* _DATASET_
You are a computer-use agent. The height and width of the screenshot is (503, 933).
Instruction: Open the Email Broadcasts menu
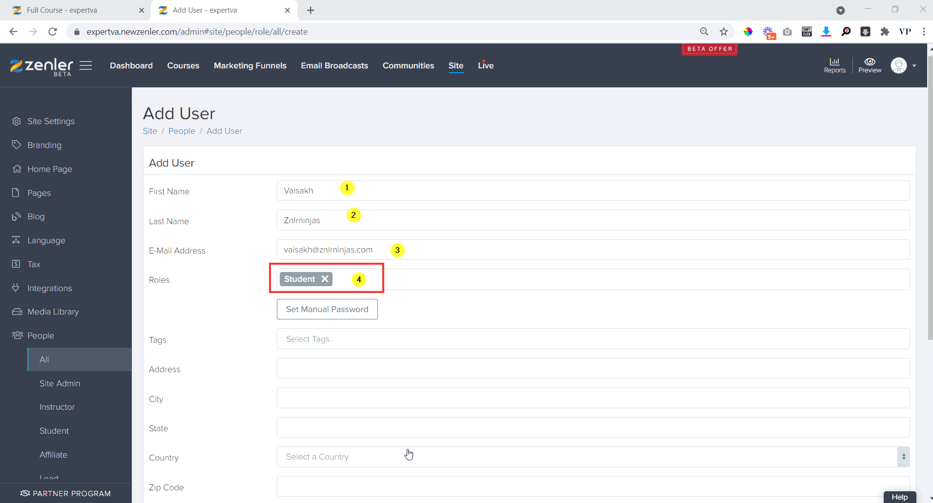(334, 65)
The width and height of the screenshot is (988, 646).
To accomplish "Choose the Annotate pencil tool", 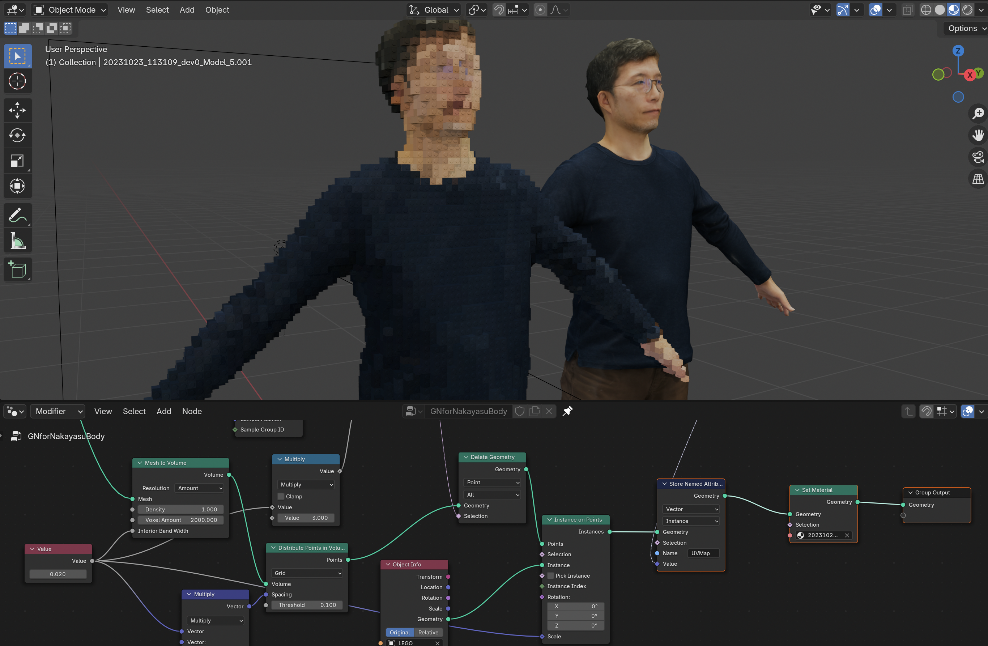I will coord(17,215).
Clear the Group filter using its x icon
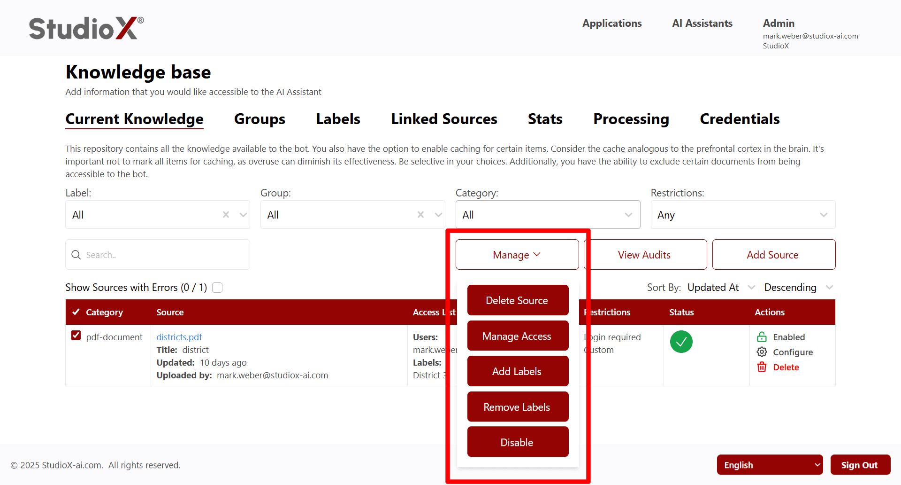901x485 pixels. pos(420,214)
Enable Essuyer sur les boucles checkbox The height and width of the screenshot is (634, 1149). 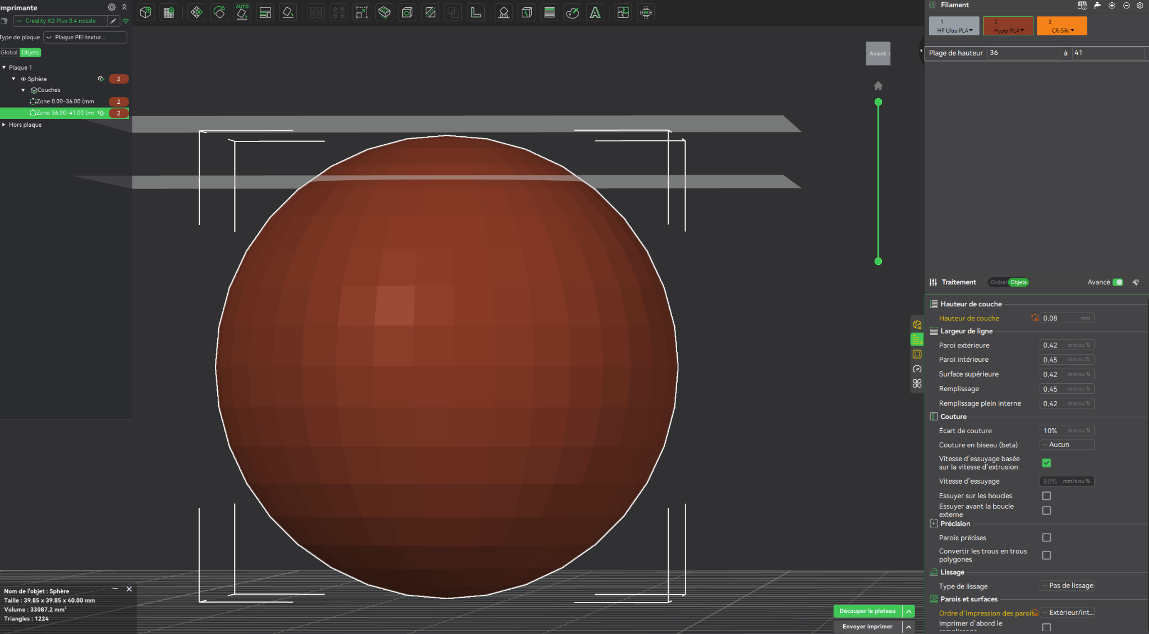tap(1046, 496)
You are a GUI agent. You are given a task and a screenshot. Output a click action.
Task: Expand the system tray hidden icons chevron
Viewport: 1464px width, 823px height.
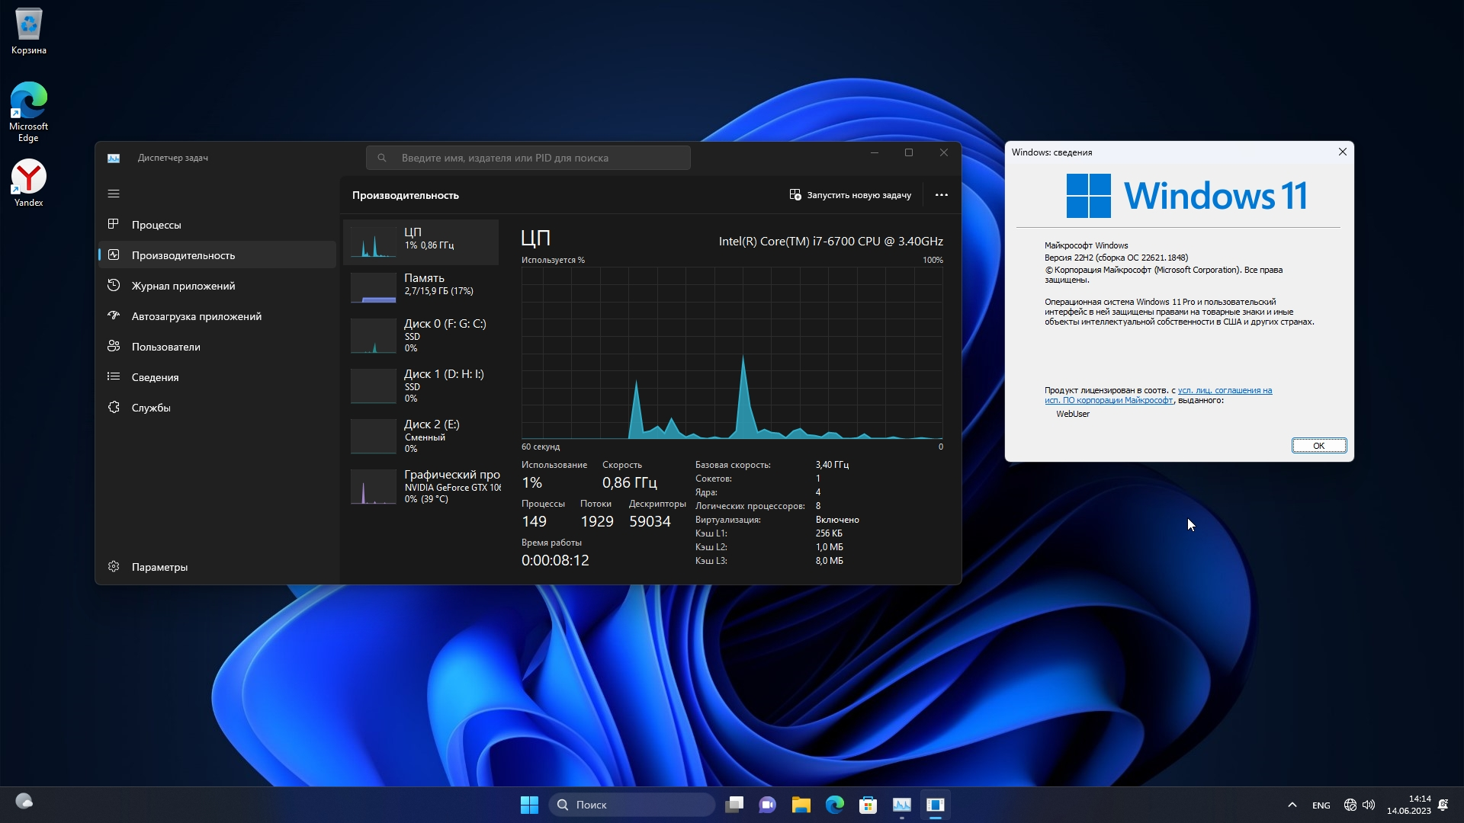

* _YOUR ASSIGNMENT_
The answer must be a single number: the count of lines in the listing that hold the string "agent".

* _WRITTEN SOLUTION_
2